### Requests:
1) In the vegetable supply passage, what is the average supply of vegetables in the wholesale market at APMC?
2) Decide whether each statement agrees with the vegetable supply passage: (a) The supply of vegetables from Nasik and Pune has dropped. (b) Pingle said the supply had fallen to 400 to 430 trucks. (c) Pingle said fresh crop would reach the market right away. Answer yes or no for each, quoting the words of the passage that decide it.
3) Write out the vegetable supply passage again, starting with "Also read: Vegetable prices" and going on through "650 truck loads.", but swap "trucks" for "lorries".

Apart from that, the supply of green vegetables in wholesale as well as in the retail market has been severely hit due to shortage of supply from neighbouring districts in Maharashtra, which has suffered due to heavy rainfall in agricultural areas in Maharashtra. The supply of vegetables from Nasik and Pune has also come down , two sources that majorly contribute to the supply of green vegetables in Mumbai and Navi Mumbai.

In a statement, Shankar Pingle, director of vegetable market in APMC said, "The unexpected heavy rainfall in some vegetable growing areas of the state has affected the crops, and thus the supply has been affected." He also said that it will take time for fresh crop to hit the market.

Also read: Vegetable prices shoot up as Maharashtra farmers' agitation continues

Pingle also said, "In the last few days, the supply has come down to 400 to 430 trucks, a deficit of around 40 per cent." To put things into perspective, the average supply of vegetables in the wholesale market at APMC is about 650 truck loads.

### Raw records:
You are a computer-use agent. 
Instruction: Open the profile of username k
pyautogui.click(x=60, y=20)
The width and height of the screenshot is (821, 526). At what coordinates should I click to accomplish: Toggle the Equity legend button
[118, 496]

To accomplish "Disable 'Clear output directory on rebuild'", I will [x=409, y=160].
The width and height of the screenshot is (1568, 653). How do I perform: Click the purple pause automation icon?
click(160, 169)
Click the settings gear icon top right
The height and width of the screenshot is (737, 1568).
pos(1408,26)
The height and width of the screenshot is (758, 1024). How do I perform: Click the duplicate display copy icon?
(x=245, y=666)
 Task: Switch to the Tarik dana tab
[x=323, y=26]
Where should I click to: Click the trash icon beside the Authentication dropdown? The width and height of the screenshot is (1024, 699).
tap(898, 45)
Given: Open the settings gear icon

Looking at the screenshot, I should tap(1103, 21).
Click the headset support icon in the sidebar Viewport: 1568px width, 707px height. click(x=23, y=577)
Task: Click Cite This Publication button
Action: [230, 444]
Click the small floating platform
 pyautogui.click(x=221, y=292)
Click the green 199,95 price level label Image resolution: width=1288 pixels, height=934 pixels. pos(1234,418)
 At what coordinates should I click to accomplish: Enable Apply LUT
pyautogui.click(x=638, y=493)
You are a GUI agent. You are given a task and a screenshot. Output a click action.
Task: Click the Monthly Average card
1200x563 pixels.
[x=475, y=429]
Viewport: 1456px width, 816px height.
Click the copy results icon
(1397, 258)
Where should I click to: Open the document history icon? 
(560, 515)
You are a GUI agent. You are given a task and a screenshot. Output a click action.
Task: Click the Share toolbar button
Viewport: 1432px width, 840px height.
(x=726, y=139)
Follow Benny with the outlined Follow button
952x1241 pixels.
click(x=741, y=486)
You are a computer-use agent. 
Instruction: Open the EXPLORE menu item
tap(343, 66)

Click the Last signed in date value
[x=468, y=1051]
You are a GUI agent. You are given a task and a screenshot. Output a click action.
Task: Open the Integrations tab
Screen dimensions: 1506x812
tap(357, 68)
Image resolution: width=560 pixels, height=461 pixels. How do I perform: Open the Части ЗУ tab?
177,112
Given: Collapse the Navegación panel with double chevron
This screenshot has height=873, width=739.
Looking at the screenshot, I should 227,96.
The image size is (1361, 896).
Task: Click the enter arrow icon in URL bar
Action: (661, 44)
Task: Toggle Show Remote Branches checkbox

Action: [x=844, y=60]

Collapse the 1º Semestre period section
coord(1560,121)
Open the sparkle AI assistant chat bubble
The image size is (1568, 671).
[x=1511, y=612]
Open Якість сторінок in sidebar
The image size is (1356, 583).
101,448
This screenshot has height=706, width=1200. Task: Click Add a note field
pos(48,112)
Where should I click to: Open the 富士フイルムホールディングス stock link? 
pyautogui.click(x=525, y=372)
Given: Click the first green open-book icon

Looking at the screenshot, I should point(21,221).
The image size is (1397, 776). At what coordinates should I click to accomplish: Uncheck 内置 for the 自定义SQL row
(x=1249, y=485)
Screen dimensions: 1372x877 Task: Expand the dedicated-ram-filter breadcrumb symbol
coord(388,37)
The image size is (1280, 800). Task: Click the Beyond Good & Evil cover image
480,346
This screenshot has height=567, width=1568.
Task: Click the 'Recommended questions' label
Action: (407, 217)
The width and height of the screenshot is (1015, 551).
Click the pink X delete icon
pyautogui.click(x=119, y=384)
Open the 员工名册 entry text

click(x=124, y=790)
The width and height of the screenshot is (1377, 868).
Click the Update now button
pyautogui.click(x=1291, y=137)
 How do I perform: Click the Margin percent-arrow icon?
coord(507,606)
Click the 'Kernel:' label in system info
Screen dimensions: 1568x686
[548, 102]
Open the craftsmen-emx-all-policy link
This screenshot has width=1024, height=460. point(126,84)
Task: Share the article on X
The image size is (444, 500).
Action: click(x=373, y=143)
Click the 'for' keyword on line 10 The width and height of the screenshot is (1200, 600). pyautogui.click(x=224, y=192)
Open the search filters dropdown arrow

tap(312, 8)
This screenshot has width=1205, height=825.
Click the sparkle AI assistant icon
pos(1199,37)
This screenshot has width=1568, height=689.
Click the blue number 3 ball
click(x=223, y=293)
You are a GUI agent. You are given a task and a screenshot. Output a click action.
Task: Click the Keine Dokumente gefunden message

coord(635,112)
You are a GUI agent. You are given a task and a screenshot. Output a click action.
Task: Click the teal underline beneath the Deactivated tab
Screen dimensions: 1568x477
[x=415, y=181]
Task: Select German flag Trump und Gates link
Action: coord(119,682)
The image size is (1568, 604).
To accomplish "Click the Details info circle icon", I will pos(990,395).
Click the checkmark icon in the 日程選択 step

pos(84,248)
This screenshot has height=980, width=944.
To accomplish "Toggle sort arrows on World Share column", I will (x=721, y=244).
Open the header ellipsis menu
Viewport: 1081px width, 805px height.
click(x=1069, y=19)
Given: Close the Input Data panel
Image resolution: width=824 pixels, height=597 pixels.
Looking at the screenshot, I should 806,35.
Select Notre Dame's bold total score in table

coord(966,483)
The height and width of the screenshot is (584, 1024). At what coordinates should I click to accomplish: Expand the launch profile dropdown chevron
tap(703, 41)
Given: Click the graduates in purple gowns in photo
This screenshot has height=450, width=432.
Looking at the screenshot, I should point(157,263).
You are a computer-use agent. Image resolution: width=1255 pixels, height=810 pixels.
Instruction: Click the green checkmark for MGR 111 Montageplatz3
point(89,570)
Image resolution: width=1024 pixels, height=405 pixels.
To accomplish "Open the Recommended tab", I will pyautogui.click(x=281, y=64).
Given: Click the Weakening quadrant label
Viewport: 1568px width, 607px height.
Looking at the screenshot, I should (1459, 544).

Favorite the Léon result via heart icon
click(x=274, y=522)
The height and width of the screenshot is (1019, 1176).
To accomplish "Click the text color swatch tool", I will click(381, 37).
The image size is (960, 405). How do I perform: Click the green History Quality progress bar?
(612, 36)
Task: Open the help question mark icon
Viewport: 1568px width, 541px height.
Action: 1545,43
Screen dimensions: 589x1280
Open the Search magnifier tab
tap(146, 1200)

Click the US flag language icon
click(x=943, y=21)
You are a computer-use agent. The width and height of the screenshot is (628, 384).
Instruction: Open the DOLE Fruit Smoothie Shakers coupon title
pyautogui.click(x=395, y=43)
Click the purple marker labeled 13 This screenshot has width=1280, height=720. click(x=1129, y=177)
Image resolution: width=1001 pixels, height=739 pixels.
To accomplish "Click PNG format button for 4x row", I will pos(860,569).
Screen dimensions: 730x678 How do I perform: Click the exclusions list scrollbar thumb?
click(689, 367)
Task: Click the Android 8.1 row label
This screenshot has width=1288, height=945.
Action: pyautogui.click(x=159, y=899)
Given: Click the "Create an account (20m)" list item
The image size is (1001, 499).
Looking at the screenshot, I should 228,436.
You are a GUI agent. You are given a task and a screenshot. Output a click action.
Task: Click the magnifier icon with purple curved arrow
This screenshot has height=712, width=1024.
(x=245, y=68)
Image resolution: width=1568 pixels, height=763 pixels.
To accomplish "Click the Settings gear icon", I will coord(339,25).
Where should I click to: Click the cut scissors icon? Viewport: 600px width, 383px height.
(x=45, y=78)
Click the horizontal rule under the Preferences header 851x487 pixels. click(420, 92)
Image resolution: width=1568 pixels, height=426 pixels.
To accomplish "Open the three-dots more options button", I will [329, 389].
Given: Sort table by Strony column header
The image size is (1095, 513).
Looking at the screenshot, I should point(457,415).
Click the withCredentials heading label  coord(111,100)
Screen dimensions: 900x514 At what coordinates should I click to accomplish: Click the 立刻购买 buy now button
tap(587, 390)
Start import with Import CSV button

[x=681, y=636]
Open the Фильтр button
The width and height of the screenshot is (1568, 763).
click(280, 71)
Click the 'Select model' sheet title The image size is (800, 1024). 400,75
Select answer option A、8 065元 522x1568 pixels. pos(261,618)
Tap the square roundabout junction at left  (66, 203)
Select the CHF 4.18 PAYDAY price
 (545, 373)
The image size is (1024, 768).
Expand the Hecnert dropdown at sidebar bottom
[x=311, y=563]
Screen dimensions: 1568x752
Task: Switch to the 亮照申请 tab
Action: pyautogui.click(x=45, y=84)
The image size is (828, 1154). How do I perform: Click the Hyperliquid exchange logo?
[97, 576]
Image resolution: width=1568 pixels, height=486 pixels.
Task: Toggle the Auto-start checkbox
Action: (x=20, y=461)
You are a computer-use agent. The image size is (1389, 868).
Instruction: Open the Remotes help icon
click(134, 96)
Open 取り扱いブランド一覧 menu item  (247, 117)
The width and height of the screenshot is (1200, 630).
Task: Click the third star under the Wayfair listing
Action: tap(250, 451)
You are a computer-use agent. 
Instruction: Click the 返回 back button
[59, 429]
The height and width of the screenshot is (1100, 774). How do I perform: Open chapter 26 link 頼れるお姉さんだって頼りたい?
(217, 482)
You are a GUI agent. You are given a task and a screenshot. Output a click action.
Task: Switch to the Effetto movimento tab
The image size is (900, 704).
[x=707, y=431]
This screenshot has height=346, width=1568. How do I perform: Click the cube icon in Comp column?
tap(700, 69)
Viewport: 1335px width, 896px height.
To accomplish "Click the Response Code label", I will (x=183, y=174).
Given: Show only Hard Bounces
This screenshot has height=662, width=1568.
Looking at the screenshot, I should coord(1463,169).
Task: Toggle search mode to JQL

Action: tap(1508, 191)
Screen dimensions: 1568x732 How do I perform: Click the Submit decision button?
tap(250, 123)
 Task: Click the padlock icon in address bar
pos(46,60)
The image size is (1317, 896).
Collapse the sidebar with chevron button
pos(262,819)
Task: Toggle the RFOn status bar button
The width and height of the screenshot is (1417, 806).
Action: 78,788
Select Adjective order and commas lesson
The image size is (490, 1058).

### Responses in order:
1) About 650 truck loads.

2)
(a) Yes: "The supply of vegetables from Nasik and Pune has also come down"
(b) Yes: "the supply has come down to 400 to 430 trucks"
(c) No: "He also said that it will take time for fresh crop to hit the market."

3)
Also read: Vegetable prices shoot up as Maharashtra farmers' agitation continues

Pingle also said, "In the last few days, the supply has come down to 400 to 430 lorries, a deficit of around 40 per cent." To put things into perspective, the average supply of vegetables in the wholesale market at APMC is about 650 truck loads.